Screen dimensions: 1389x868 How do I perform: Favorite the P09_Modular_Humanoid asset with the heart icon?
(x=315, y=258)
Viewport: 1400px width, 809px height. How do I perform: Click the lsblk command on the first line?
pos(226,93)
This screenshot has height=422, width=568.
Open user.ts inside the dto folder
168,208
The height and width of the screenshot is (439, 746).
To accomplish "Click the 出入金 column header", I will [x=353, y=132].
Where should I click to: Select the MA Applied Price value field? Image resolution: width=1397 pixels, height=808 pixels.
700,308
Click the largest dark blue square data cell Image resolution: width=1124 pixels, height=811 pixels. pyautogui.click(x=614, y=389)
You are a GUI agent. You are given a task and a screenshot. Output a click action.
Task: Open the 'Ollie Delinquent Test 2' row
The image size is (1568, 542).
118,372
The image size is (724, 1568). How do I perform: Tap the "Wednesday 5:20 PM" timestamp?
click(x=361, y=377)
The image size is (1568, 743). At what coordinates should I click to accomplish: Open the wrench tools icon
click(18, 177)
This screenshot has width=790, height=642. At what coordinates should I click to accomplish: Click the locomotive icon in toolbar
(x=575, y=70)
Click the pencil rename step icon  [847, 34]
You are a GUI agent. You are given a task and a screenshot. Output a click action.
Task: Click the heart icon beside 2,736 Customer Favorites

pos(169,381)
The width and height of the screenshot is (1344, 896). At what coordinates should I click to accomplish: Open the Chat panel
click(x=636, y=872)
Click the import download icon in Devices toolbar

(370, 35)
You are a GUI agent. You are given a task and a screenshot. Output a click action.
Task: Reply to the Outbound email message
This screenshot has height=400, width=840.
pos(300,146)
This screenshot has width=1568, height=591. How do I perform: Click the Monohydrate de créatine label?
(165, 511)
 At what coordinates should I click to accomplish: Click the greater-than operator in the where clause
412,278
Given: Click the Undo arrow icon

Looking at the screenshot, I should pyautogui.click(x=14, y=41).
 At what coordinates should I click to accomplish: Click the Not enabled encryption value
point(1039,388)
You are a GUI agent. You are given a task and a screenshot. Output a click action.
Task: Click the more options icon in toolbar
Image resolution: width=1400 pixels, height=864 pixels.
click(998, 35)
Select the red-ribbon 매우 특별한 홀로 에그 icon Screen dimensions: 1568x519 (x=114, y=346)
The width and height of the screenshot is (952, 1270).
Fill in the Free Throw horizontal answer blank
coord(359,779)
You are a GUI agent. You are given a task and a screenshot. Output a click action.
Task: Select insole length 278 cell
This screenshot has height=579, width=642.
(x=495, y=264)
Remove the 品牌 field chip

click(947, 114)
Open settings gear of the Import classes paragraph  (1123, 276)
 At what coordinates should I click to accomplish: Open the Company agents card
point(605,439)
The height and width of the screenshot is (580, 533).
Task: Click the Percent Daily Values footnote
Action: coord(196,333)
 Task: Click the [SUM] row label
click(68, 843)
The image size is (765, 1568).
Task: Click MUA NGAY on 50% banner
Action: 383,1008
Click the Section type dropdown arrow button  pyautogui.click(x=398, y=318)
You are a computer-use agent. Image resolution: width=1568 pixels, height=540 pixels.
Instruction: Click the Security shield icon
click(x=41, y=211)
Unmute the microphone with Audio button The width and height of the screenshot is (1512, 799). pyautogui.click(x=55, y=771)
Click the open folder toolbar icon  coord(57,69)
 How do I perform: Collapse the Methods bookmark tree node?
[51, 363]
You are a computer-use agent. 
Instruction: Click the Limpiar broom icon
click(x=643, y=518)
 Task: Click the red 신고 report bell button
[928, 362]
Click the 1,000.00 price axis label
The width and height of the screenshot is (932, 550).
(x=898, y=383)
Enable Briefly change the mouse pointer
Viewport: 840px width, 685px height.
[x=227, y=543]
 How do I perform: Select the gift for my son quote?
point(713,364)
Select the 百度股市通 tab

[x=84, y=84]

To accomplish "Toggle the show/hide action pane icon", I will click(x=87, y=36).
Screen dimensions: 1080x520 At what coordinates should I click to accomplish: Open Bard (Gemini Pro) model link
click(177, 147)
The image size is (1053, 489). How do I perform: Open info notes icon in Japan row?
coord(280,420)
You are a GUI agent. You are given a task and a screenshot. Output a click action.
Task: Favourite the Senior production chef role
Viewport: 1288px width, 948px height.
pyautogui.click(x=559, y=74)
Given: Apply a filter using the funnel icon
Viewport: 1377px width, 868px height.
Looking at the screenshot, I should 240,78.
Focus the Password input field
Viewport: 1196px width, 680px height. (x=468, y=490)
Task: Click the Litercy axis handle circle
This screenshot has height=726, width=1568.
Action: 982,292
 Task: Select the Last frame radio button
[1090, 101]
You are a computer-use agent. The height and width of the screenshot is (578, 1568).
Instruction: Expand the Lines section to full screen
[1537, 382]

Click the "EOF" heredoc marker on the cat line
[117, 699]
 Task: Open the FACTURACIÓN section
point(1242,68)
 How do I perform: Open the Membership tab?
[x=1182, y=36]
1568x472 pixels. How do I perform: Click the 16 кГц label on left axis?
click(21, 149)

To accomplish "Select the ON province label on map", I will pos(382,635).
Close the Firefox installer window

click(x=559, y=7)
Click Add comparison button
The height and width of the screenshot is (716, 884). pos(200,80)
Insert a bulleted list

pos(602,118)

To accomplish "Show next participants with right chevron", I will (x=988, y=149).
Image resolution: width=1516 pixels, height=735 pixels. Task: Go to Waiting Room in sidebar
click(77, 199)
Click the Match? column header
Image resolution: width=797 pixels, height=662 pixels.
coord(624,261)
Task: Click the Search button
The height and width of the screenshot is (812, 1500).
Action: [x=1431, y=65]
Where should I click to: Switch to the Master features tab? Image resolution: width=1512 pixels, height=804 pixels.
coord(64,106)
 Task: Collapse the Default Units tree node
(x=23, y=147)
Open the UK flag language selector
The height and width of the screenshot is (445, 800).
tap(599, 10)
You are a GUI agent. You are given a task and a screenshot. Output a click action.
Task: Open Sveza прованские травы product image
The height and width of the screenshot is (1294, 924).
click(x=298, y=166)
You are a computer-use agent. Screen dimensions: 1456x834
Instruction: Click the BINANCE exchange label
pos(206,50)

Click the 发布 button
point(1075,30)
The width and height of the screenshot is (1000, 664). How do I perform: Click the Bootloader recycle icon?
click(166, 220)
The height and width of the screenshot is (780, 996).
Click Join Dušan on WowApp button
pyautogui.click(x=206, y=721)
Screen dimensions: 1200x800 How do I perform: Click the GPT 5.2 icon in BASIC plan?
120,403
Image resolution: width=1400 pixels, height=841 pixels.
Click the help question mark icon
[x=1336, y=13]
────────────────────────────────────────
» Directions: Revise the entries above by replacing each occurrence of "GUI agent" with "desktop agent", leaving all other text unchanged.

» Result of this exercise:
Screen dimensions: 1389x868 How do I perform: Favorite the P09_Modular_Humanoid asset with the heart icon?
(x=315, y=258)
Viewport: 1400px width, 809px height. How do I perform: Click the lsblk command on the first line?
pos(226,93)
This screenshot has height=422, width=568.
Open user.ts inside the dto folder
168,208
The height and width of the screenshot is (439, 746).
To accomplish "Click the 出入金 column header", I will [x=353, y=132].
Where should I click to: Select the MA Applied Price value field? Image resolution: width=1397 pixels, height=808 pixels.
700,308
Click the largest dark blue square data cell Image resolution: width=1124 pixels, height=811 pixels. pyautogui.click(x=614, y=389)
You are a desktop agent. You are given a task and a screenshot. Output a click action.
Task: Open the 'Ollie Delinquent Test 2' row
The image size is (1568, 542).
118,372
The image size is (724, 1568). How do I perform: Tap the "Wednesday 5:20 PM" timestamp?
click(x=361, y=377)
The image size is (1568, 743). At what coordinates should I click to accomplish: Open the wrench tools icon
click(18, 177)
This screenshot has width=790, height=642. At what coordinates should I click to accomplish: Click the locomotive icon in toolbar
(x=575, y=70)
Click the pencil rename step icon  [847, 34]
You are a desktop agent. You are given a task and a screenshot. Output a click action.
Task: Click the heart icon beside 2,736 Customer Favorites

pos(169,381)
The width and height of the screenshot is (1344, 896). At what coordinates should I click to accomplish: Open the Chat panel
click(x=636, y=872)
Click the import download icon in Devices toolbar

(370, 35)
You are a desktop agent. You are given a task and a screenshot. Output a click action.
Task: Reply to the Outbound email message
This screenshot has height=400, width=840.
pos(300,146)
This screenshot has width=1568, height=591. How do I perform: Click the Monohydrate de créatine label?
(165, 511)
 At what coordinates should I click to accomplish: Click the greater-than operator in the where clause
412,278
Given: Click the Undo arrow icon

Looking at the screenshot, I should pyautogui.click(x=14, y=41).
 At what coordinates should I click to accomplish: Click the Not enabled encryption value
point(1039,388)
You are a desktop agent. You are given a task and a screenshot. Output a click action.
Task: Click the more options icon in toolbar
Image resolution: width=1400 pixels, height=864 pixels.
click(998, 35)
Select the red-ribbon 매우 특별한 홀로 에그 icon Screen dimensions: 1568x519 (x=114, y=346)
The width and height of the screenshot is (952, 1270).
Fill in the Free Throw horizontal answer blank
coord(359,779)
You are a desktop agent. You are given a task and a screenshot. Output a click action.
Task: Select insole length 278 cell
This screenshot has height=579, width=642.
(x=495, y=264)
Remove the 品牌 field chip

click(947, 114)
Open settings gear of the Import classes paragraph  (1123, 276)
 At what coordinates should I click to accomplish: Open the Company agents card
point(605,439)
The height and width of the screenshot is (580, 533).
Task: Click the Percent Daily Values footnote
Action: coord(196,333)
 Task: Click the [SUM] row label
click(68, 843)
The image size is (765, 1568).
Task: Click MUA NGAY on 50% banner
Action: 383,1008
Click the Section type dropdown arrow button  pyautogui.click(x=398, y=318)
You are a computer-use agent. Image resolution: width=1568 pixels, height=540 pixels.
Instruction: Click the Security shield icon
click(x=41, y=211)
Unmute the microphone with Audio button The width and height of the screenshot is (1512, 799). pyautogui.click(x=55, y=771)
Click the open folder toolbar icon  coord(57,69)
 How do I perform: Collapse the Methods bookmark tree node?
[51, 363]
You are a computer-use agent. 
Instruction: Click the Limpiar broom icon
click(x=643, y=518)
 Task: Click the red 신고 report bell button
[928, 362]
Click the 1,000.00 price axis label
The width and height of the screenshot is (932, 550).
(x=898, y=383)
Enable Briefly change the mouse pointer
Viewport: 840px width, 685px height.
[x=227, y=543]
 How do I perform: Select the gift for my son quote?
point(713,364)
Select the 百度股市通 tab

[x=84, y=84]

To accomplish "Toggle the show/hide action pane icon", I will click(x=87, y=36).
Screen dimensions: 1080x520 At what coordinates should I click to accomplish: Open Bard (Gemini Pro) model link
click(177, 147)
The image size is (1053, 489). How do I perform: Open info notes icon in Japan row?
coord(280,420)
You are a desktop agent. You are given a task and a screenshot. Output a click action.
Task: Favourite the Senior production chef role
Viewport: 1288px width, 948px height.
pyautogui.click(x=559, y=74)
Given: Apply a filter using the funnel icon
Viewport: 1377px width, 868px height.
Looking at the screenshot, I should 240,78.
Focus the Password input field
Viewport: 1196px width, 680px height. (x=468, y=490)
Task: Click the Litercy axis handle circle
This screenshot has height=726, width=1568.
Action: 982,292
 Task: Select the Last frame radio button
[1090, 101]
You are a computer-use agent. The height and width of the screenshot is (578, 1568).
Instruction: Expand the Lines section to full screen
[1537, 382]

Click the "EOF" heredoc marker on the cat line
[117, 699]
 Task: Open the FACTURACIÓN section
point(1242,68)
 How do I perform: Open the Membership tab?
[x=1182, y=36]
1568x472 pixels. How do I perform: Click the 16 кГц label on left axis?
click(21, 149)

To accomplish "Select the ON province label on map", I will pos(382,635).
Close the Firefox installer window

click(x=559, y=7)
Click Add comparison button
The height and width of the screenshot is (716, 884). pos(200,80)
Insert a bulleted list

pos(602,118)

To accomplish "Show next participants with right chevron", I will (x=988, y=149).
Image resolution: width=1516 pixels, height=735 pixels. Task: Go to Waiting Room in sidebar
click(77, 199)
Click the Match? column header
Image resolution: width=797 pixels, height=662 pixels.
coord(624,261)
Task: Click the Search button
The height and width of the screenshot is (812, 1500).
Action: [x=1431, y=65]
Where should I click to: Switch to the Master features tab? Image resolution: width=1512 pixels, height=804 pixels.
coord(64,106)
 Task: Collapse the Default Units tree node
(x=23, y=147)
Open the UK flag language selector
The height and width of the screenshot is (445, 800).
tap(599, 10)
You are a desktop agent. You are given a task and a screenshot. Output a click action.
Task: Open Sveza прованские травы product image
The height and width of the screenshot is (1294, 924).
click(x=298, y=166)
You are a computer-use agent. Screen dimensions: 1456x834
Instruction: Click the BINANCE exchange label
pos(206,50)

Click the 发布 button
point(1075,30)
The width and height of the screenshot is (1000, 664). How do I perform: Click the Bootloader recycle icon?
click(166, 220)
The height and width of the screenshot is (780, 996).
Click Join Dušan on WowApp button
pyautogui.click(x=206, y=721)
Screen dimensions: 1200x800 How do I perform: Click the GPT 5.2 icon in BASIC plan?
120,403
Image resolution: width=1400 pixels, height=841 pixels.
Click the help question mark icon
[x=1336, y=13]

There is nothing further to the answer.